Time Series Analysis With Applications in R
Abstract
The theory and practice of time series analysis have developed rapidly since the appearance in 1970 of the seminal work of George E. P. Box and Gwilym M. Jenkins, Time Series Analysis: Forecasting and Control, now available in its third edition (1994) with co-author Gregory C. Reinsel. Many books on time series have appeared since then, but some of them give too little practical application, while others give too little theoretical background. This book attempts to present both application and theory at a level accessible to a wide variety of students and practitioners. Our approach is to mix application and theory throughout the book as they are naturally needed. The book was developed for a one-semester course usually attended by students in statistics, economics, business, engineering, and quantitative social sciences. Basic applied statistics through multiple linear regression is assumed. Calculus is assumed only to the extent of minimizing sums of squares, but a calculus-based introduction to statistics is necessary for a thorough understanding of some of the theory. However, required facts concerning expectation, variance, covariance, and correlation are reviewed in appendices.
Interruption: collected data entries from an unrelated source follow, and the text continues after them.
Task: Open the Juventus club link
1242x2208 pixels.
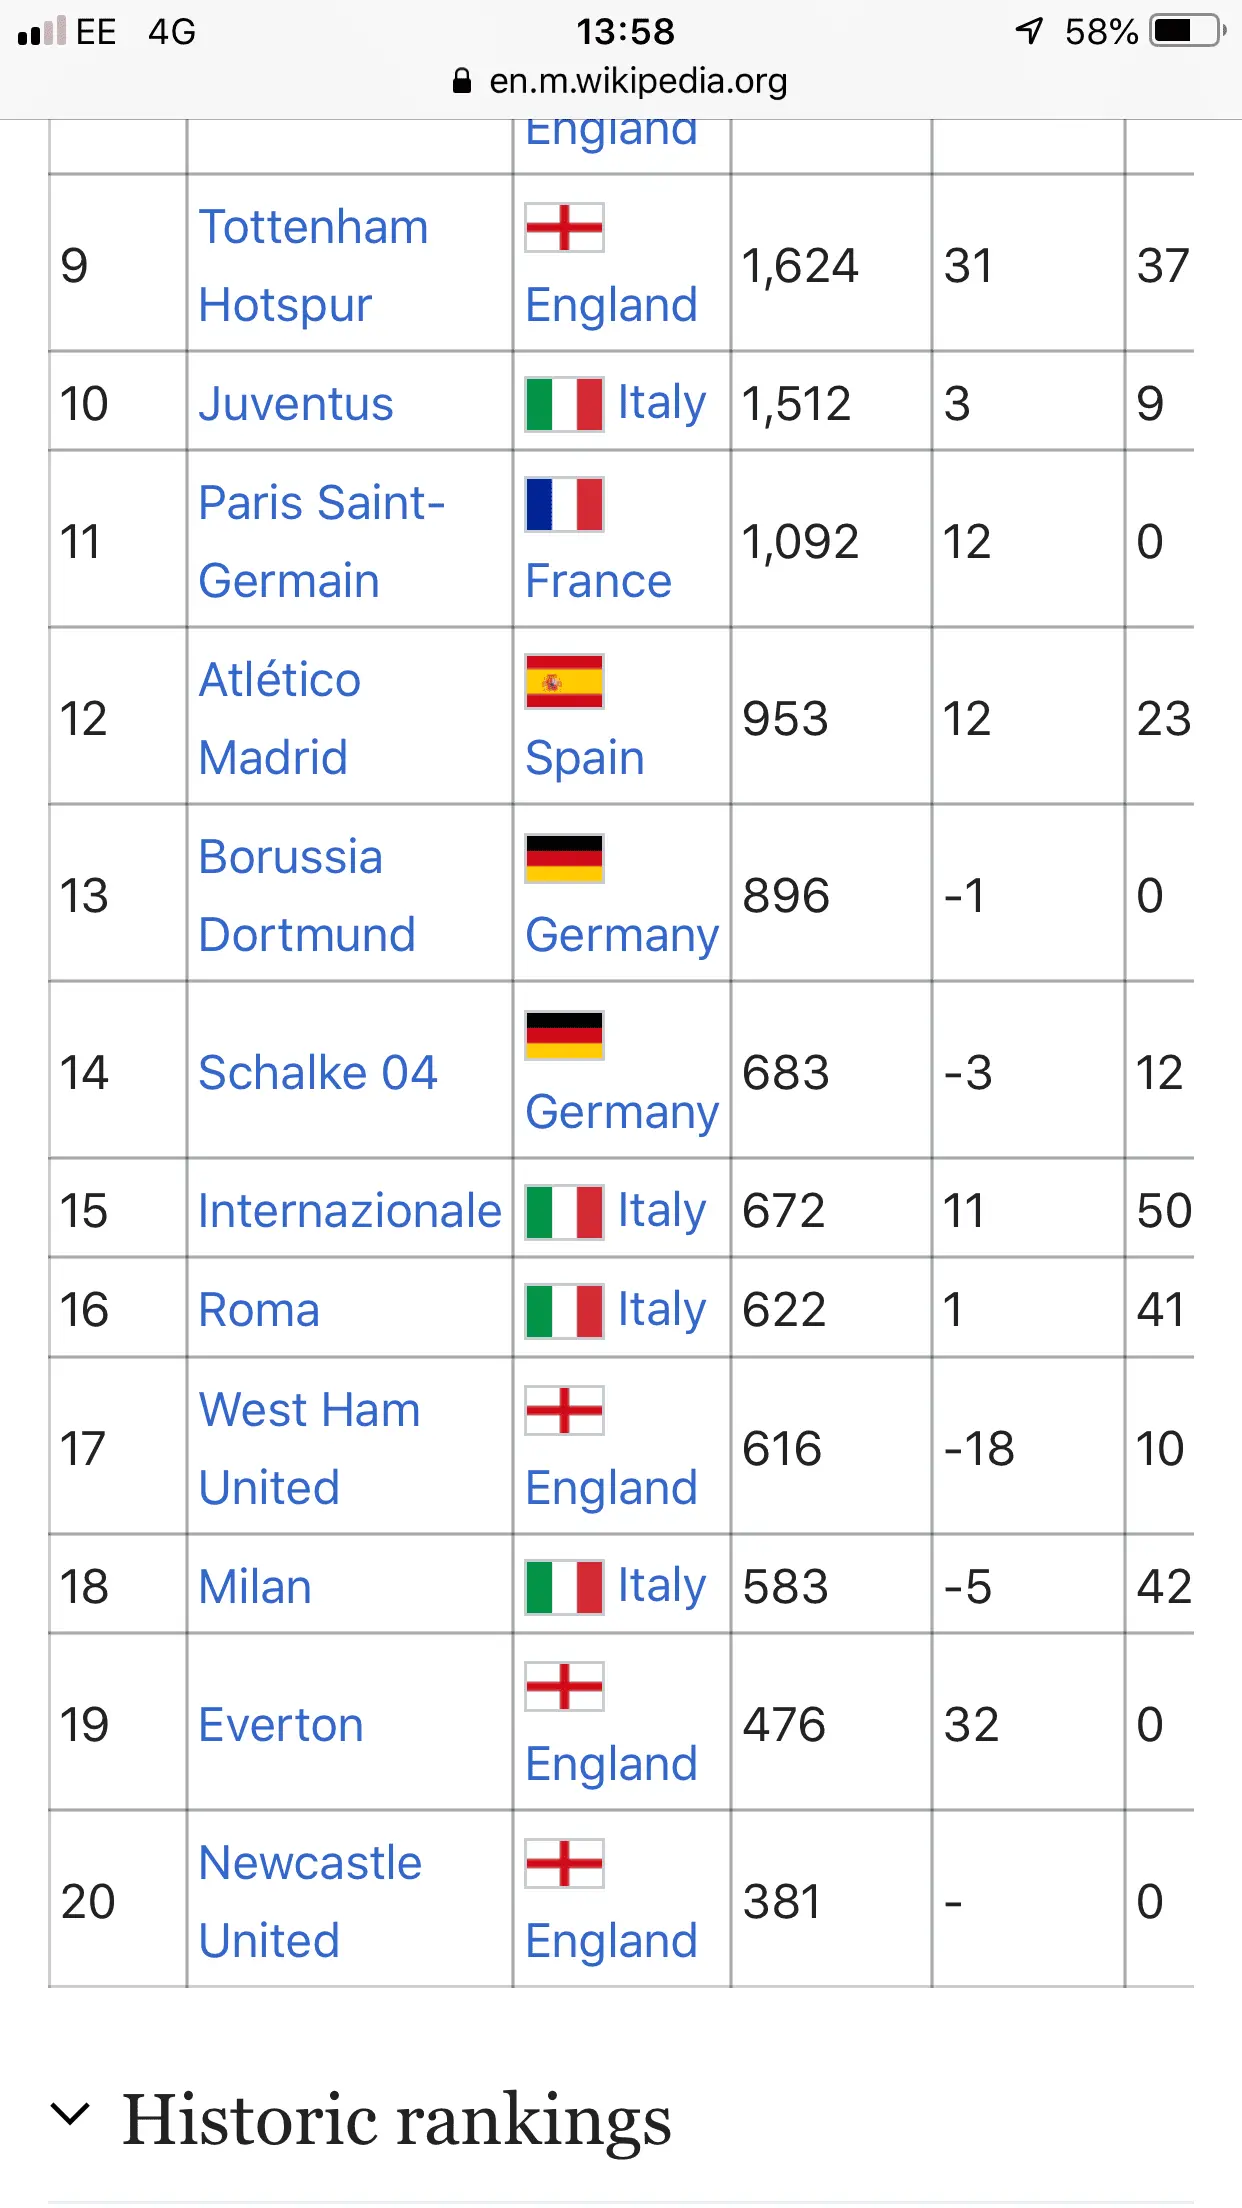Action: pyautogui.click(x=296, y=404)
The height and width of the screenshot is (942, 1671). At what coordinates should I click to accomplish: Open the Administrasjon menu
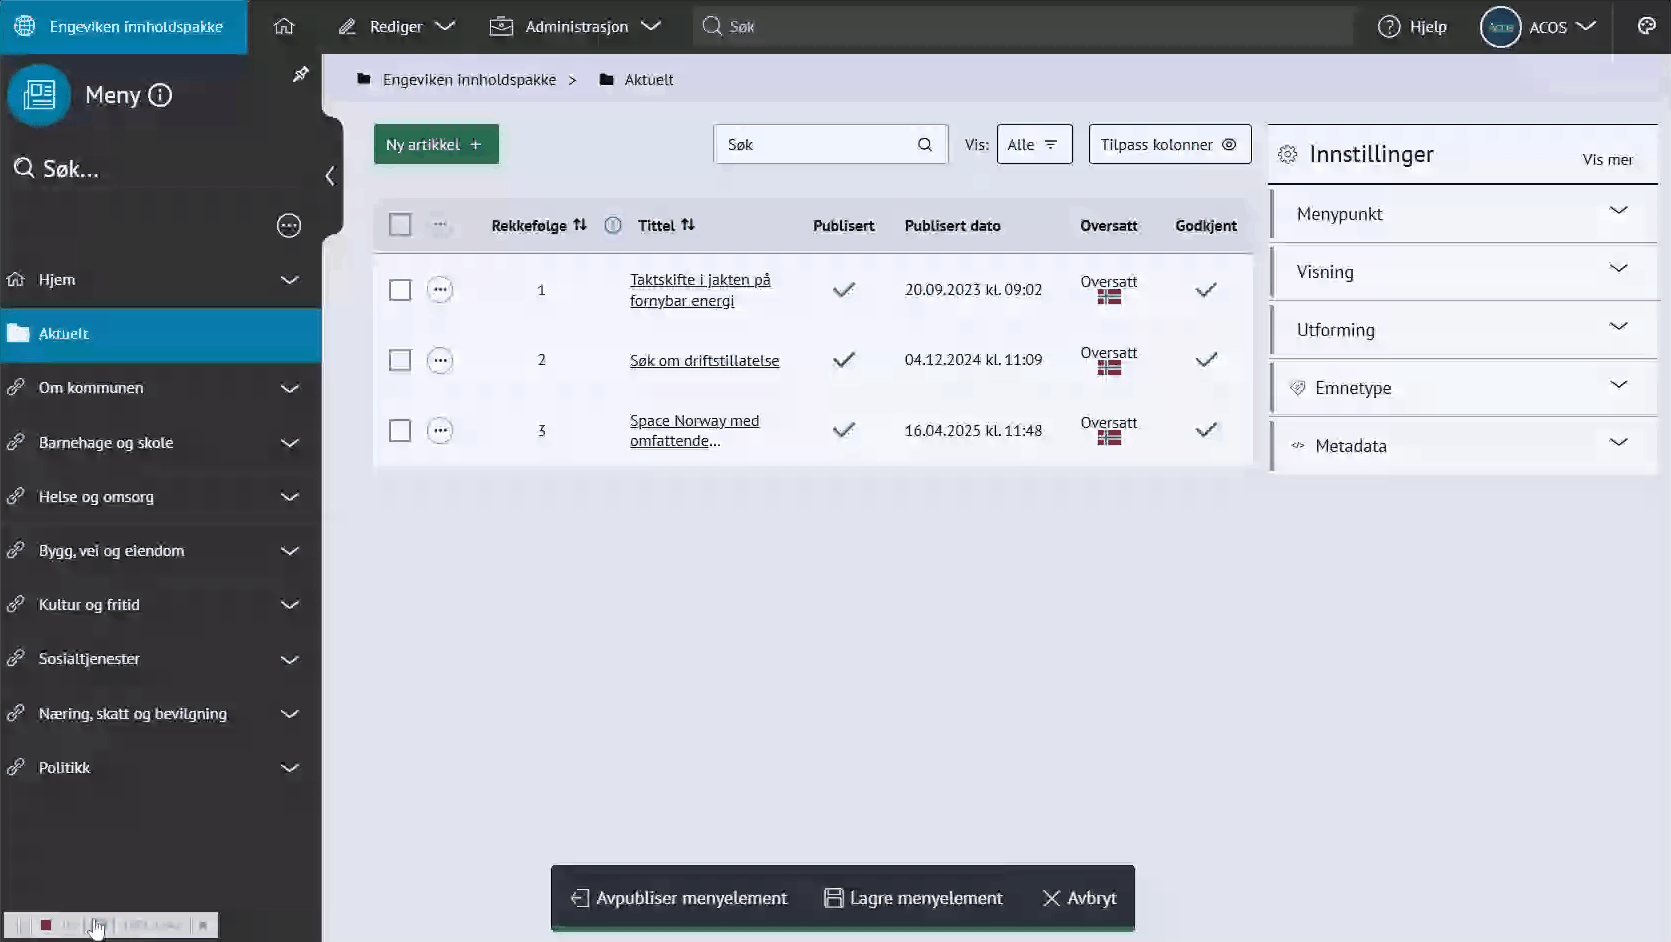coord(575,26)
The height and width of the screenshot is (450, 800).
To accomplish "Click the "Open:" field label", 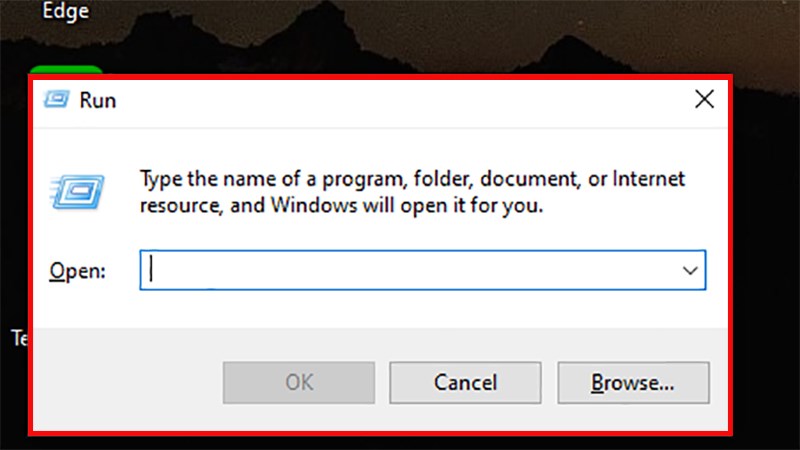I will [78, 270].
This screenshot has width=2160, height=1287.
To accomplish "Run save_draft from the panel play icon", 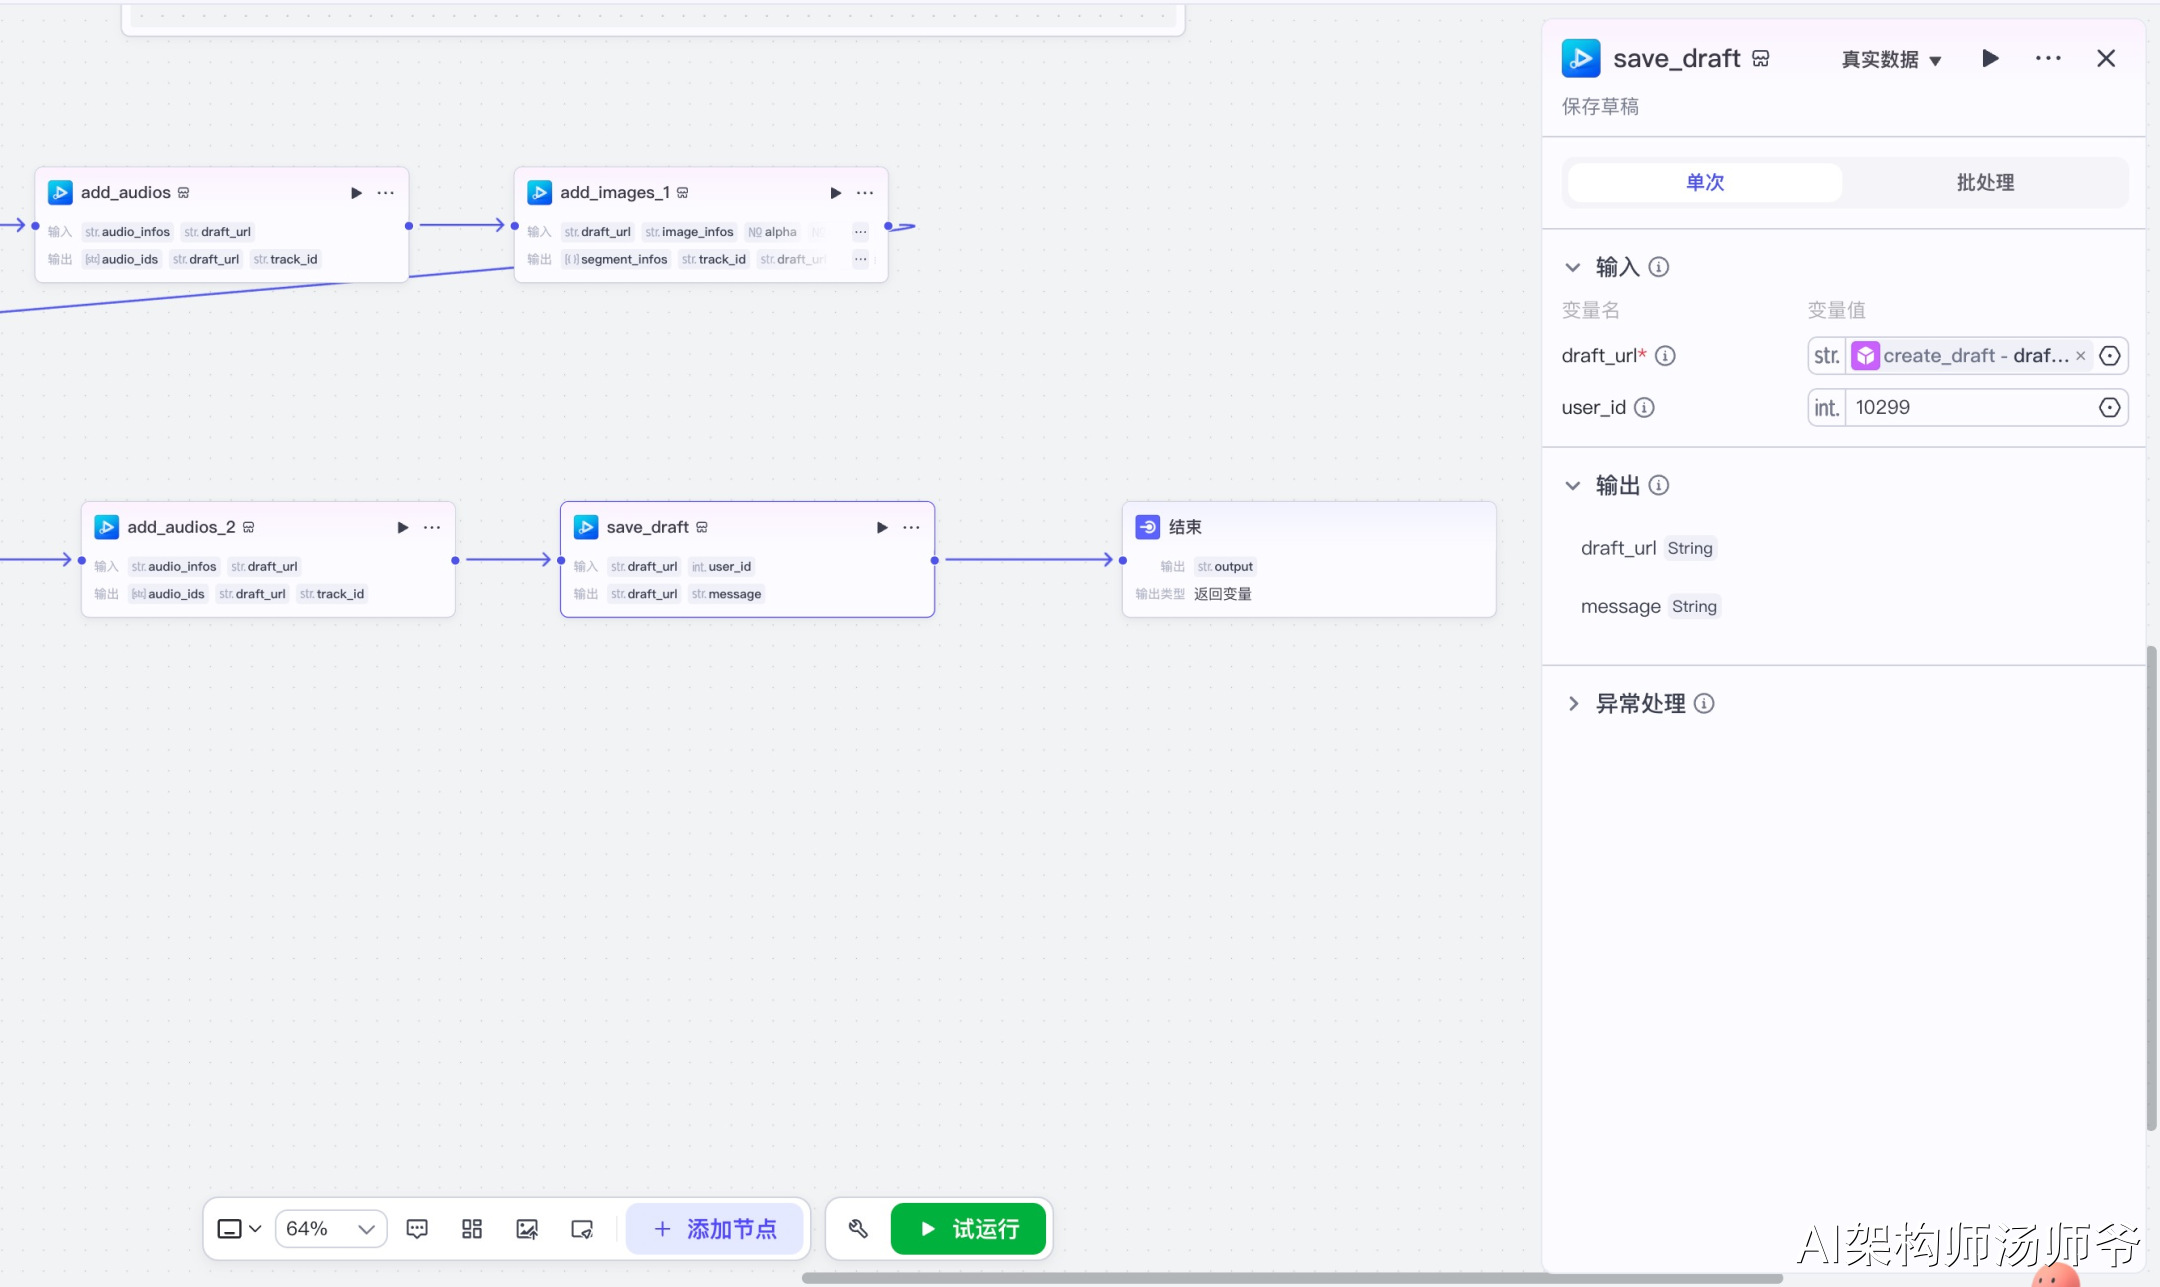I will tap(1990, 58).

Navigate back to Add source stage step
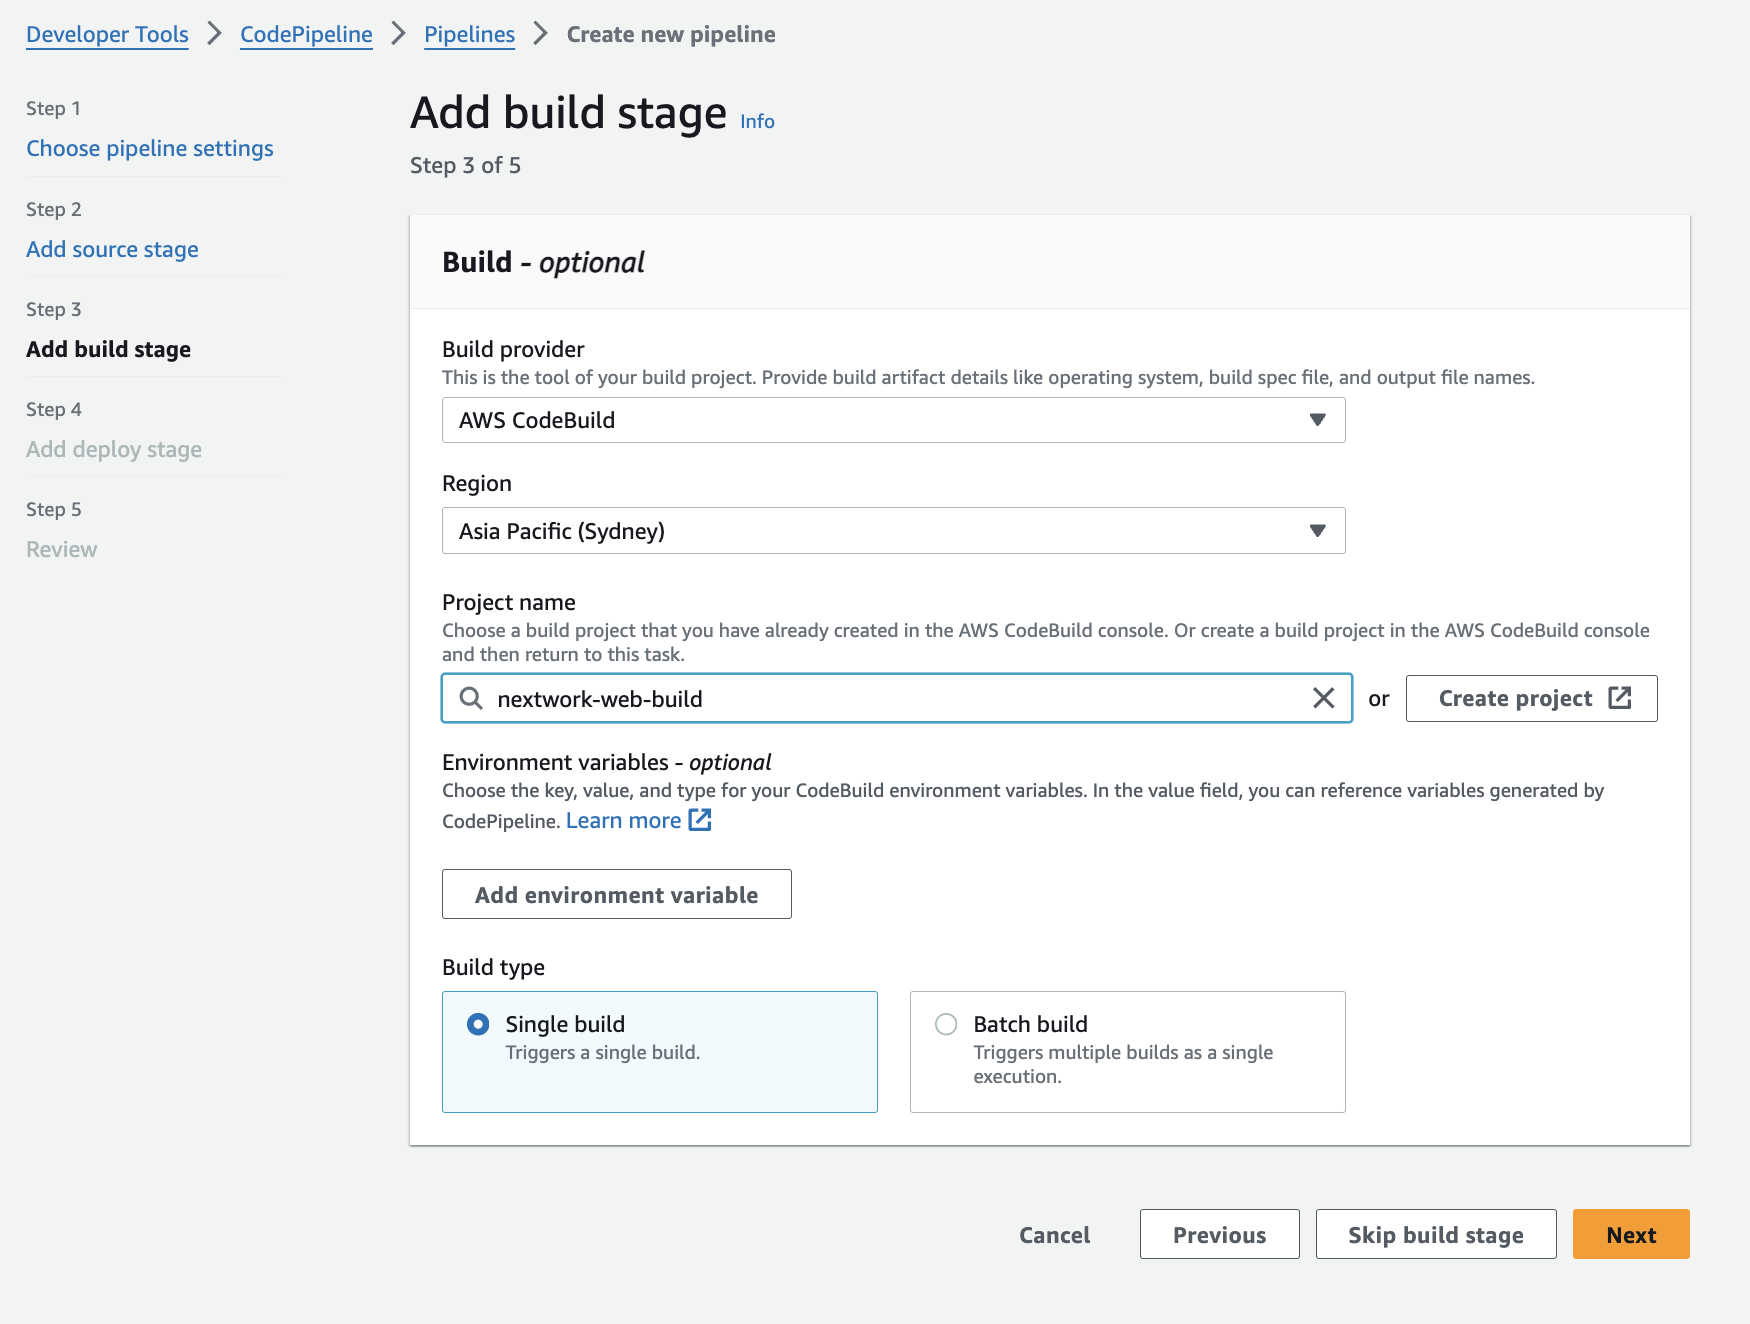point(112,249)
Also, conditional expectation properties and minimum mean square error prediction are developed in appendices. Actual time series data drawn from various disciplines are used throughout the book to illustrate the methodology. The book contains additional topics of a more advanced nature that can be selected for inclusion in a course if the instructor so chooses. All of the plots and numerical output displayed in the book have been produced with the R software, which is available from the R Project for Statistical Computing at www.r-project.org. Some of the numerical output has been edited for additional clarity or for simplicity. R is available as free software under the terms of the Free Software Foundation's GNU General Public License in source code form. It runs on a wide variety of UNIX platforms and similar systems, Windows, and MacOS.